Я думал, так и будет. Что могло измениться?
Я ошибался.
***
В середине зимы король тяжело заболел. Он был далеко не молод, хворал и раньше, но в этот раз лёгкая простуда превратилась в лихорадку, не помогали ни врачи, ни дорогие лекарства.
Королевский двор приготовился к трауру.
А
Ну да. А ещё при дворе говорят, что призрак пропавшей без вести сестры короля ровно в полночь требует свою камеристку, так что…
Однако выздоровев, король назвал её дочерью той самой пропавшей сестры. То есть, своей племянницей. И подарил титул принцессы.
Принцесса Шериада.
Каких только слухов о ней ни ходило! Якобы она новая фаворитка, которой удалось взлететь выше, чем другим королевским пассиям. Или шпионка с Большой земли, шаманка, целительница. Очарует короля – тогда нас всех ждёт набег варваров из-за моря.
Никто не знал даже, как она выглядит.
Естественно, в высшем обществе только и разговоров было, что о ней.
– Откуда она взялась? – спросила как-то во время завтрака леди Лавиния, моя госпожа на тот момент.
Её муж, граф Эштон, лишь хмыкнул, не отвлекаясь от газеты. Новоявленной принцессе посвятили целый разворот, в котором снова не было ничего, кроме домыслов.
Я подлил леди кофе, и она поймала мою руку. Не будь рядом мужа, дело бы этим не кончилось. Хотя… По утрам Лавиния не живее сонной мухи.
Но муж был, и он, конечно же, сделал вид, что ничего не заметил. У него самого имелась любовница, правда, из среднего класса, и граф ездил к ней чуть не каждый вечер. Леди тоже закрывала на это глаза.
Свободные нравы высшего общества.
– И всё-таки? – Лавиния поджала губы, отпустив мою руку.
Граф проворчал что-то неопределённое. Его больше волновали сводки фондовой биржи, а не очередная девица королевских кровей.
– Уже ведь есть одна. Зачем им ещё? – сказал он, когда Лавиния спросила в третий раз. Как любую даму, приближенную к королевской семье (но не настолько, чтобы войти в круг друзей), этот вопрос очень её волновал.
– Ах, ты не понимаешь! – отмахнулась графиня.
Их разговор за завтраком всегда сводился к одному: граф «не понимал», не спорил, а к обеду уезжал в министерство финансов. И не возвращался до полуночи.
Впрочем, графиня без него не скучала.
Нас у неё было двое.

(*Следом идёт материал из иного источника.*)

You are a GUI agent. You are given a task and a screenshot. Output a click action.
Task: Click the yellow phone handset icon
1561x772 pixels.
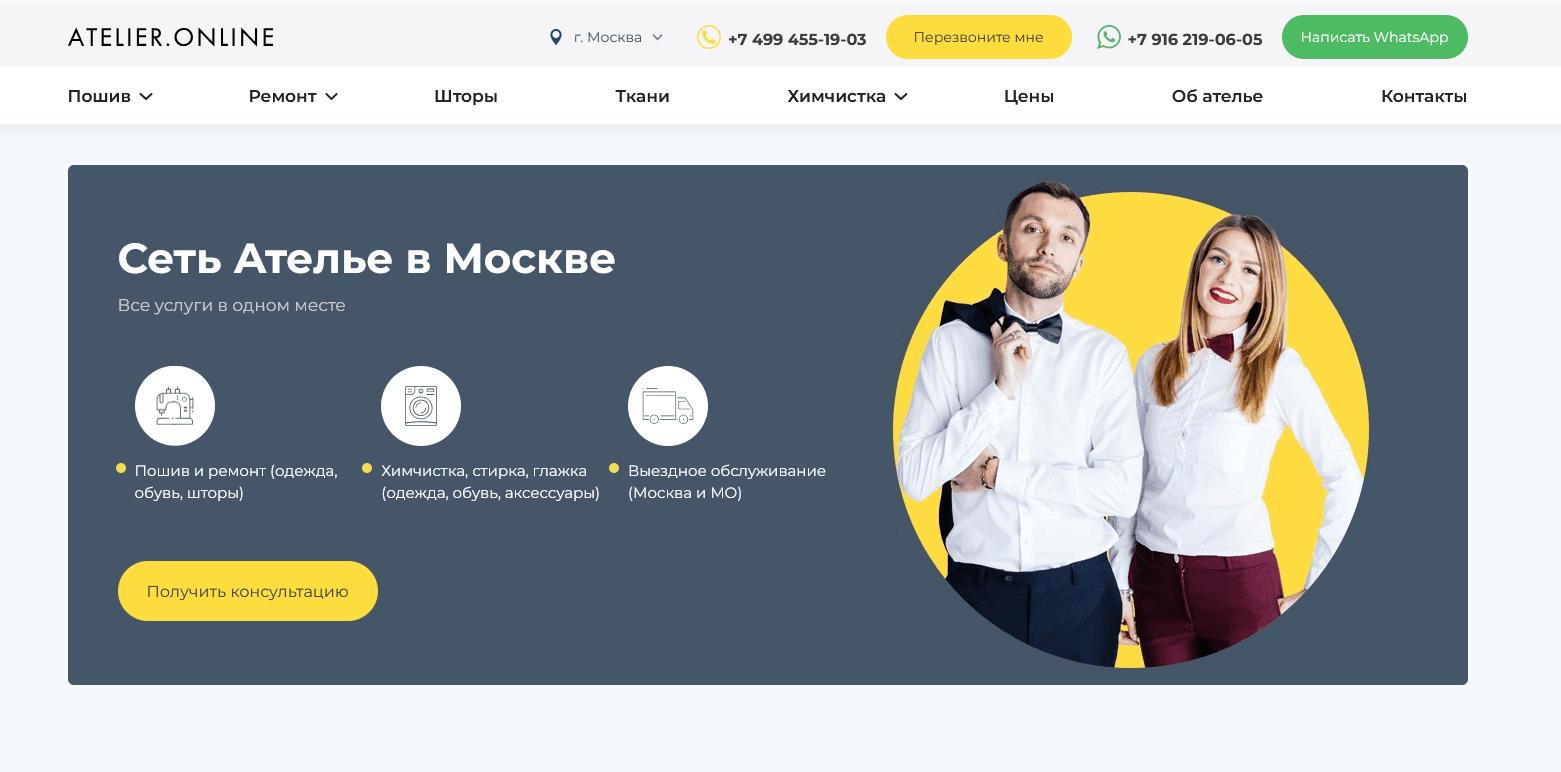709,37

То есть, всего двое – удивительная прижимистость для людей её круга. Герцогиня Алден, например, первая модница двора, по слухам, держала целый гарем. «Никогда не повторяй платье и мужчину», – был её девиз. Сопровождавшие её спутники действительно всегда были разными, как и платья.

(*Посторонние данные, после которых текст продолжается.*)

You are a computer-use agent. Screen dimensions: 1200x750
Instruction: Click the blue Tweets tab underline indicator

Лавиния утверждала, что привязчива, и в её сердце хватит места только мне и Раю… Ложь от начала и до конца – просто её вкусы были настолько экзотичны, что чем меньше людей о них знают, тем лучше.

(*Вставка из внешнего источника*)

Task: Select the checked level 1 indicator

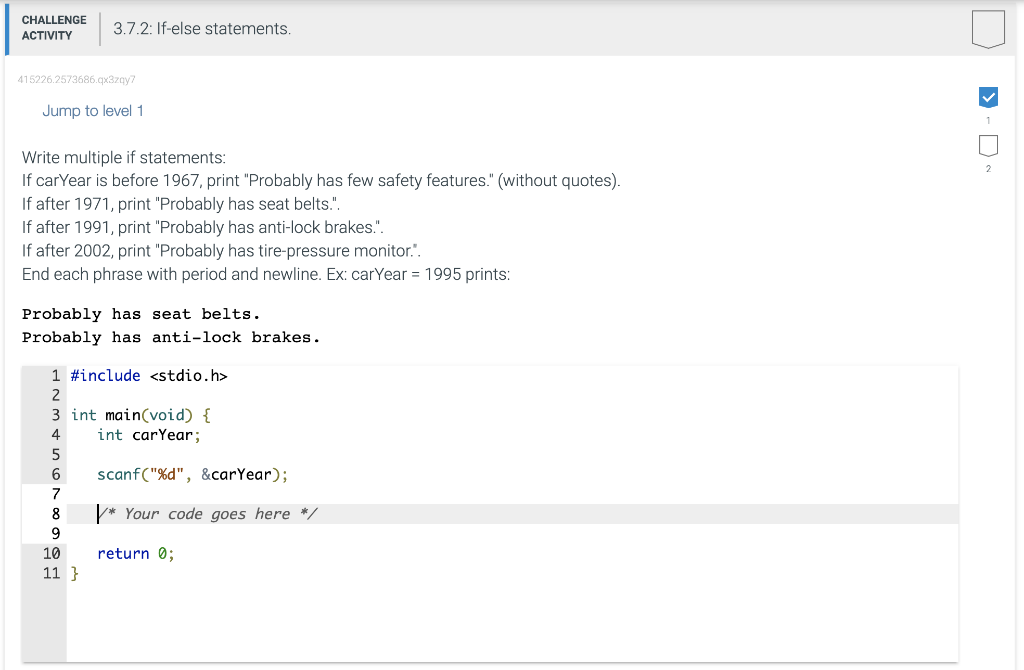Action: pos(987,97)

– Король даёт бал, – заметил граф, бросая газету.
Рай её поднял и, пользуясь тем, что на него не смотрят, закатил глаза. Ну да. Бал. Особенно королевский. Хуже только приём у той же герцогини Алден.
– Бал? – воодушевилась графиня. – Когда?
Рай протянул ей газету. Лавиния залезла в неё носом – без очков она плохо видела.